◆ TRY IT
Return each line in the records below that includes "This".

◆ MATERIAL PROVIDED
****************
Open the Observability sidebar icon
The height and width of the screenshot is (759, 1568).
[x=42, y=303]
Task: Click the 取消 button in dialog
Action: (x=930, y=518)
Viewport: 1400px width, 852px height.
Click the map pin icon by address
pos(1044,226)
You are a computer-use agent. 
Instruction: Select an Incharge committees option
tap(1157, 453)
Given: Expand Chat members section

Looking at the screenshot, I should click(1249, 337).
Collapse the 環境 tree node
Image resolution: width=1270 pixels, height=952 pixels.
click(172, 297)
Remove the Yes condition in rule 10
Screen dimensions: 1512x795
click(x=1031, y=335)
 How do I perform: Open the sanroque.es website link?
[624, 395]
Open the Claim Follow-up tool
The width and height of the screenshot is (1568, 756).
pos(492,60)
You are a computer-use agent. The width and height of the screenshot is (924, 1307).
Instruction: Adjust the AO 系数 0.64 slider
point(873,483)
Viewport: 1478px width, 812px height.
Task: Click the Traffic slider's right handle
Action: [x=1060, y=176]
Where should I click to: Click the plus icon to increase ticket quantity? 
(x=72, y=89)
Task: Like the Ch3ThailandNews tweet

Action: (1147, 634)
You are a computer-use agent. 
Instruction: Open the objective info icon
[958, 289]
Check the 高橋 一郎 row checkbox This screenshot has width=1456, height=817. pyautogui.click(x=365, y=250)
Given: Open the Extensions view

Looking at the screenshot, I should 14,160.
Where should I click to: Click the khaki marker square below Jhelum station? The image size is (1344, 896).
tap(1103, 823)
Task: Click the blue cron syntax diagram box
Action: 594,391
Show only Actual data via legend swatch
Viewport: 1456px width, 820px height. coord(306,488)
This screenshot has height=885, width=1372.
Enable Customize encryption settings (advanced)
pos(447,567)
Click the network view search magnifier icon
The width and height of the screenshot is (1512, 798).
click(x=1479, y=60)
****************
◆ ANSWER SECTION
Check the 高橋 一郎 row checkbox This screenshot has width=1456, height=817. pyautogui.click(x=365, y=250)
This screenshot has height=885, width=1372.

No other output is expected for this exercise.